Go through the listing below and list every line with "will".

***** Excerpted data

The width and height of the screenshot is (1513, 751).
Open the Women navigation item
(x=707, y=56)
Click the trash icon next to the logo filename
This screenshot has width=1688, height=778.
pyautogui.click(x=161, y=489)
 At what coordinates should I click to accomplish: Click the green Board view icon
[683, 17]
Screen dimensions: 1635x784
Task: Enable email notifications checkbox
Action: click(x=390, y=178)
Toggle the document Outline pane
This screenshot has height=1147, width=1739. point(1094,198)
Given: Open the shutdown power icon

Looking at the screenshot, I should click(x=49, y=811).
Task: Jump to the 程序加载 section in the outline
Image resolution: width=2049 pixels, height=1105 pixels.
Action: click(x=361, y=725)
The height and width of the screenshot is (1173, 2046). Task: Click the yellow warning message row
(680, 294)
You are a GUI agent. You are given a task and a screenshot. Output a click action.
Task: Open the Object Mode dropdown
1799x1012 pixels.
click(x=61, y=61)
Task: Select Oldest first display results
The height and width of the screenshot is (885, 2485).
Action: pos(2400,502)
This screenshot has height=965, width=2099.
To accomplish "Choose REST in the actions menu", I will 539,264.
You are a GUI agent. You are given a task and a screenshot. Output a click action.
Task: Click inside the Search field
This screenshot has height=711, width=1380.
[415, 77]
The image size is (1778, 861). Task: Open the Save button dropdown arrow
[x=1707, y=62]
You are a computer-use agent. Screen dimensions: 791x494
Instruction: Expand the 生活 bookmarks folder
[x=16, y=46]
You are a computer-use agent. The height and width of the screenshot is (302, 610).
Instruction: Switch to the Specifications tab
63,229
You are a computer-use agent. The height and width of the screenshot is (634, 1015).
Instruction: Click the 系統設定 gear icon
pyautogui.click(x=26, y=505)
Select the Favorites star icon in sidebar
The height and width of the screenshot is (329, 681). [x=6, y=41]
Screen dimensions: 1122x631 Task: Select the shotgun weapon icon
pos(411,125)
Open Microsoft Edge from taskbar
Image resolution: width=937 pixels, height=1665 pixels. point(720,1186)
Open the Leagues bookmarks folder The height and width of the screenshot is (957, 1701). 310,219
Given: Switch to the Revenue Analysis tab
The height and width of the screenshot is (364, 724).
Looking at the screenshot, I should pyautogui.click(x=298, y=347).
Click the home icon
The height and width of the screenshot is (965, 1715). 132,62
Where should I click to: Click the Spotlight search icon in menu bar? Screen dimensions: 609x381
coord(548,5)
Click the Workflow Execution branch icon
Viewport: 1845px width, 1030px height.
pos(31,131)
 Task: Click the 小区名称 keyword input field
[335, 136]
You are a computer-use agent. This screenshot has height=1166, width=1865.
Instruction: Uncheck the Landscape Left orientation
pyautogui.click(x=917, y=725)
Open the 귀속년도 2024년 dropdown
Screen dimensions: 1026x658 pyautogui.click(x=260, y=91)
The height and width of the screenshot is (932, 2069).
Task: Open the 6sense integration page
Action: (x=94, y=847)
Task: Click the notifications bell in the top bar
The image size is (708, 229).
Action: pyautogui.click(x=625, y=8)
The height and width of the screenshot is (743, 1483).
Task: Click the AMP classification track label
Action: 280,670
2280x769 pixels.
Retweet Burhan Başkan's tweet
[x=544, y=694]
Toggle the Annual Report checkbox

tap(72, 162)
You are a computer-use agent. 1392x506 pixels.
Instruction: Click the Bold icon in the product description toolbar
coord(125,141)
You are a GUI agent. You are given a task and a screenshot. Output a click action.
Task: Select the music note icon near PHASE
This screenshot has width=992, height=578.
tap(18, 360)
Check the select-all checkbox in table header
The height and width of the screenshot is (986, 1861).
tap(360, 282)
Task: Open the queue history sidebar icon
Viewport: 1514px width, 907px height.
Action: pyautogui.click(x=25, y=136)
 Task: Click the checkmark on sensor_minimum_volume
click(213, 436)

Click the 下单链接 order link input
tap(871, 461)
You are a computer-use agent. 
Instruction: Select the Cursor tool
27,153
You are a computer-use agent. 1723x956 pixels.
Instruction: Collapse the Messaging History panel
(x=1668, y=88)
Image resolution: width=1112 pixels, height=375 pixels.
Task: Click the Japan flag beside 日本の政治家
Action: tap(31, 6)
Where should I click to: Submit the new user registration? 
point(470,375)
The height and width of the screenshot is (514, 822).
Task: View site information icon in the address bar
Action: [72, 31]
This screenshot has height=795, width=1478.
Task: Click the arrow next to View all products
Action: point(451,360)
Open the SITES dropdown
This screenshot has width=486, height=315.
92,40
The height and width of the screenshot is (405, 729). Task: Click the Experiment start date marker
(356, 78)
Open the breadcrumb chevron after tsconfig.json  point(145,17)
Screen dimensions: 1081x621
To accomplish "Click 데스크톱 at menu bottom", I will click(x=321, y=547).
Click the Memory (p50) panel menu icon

**********

• Task output:
To accomplish "Choose REST in the actions menu", I will 539,264.
To accomplish "Click 데스크톱 at menu bottom", I will click(x=321, y=547).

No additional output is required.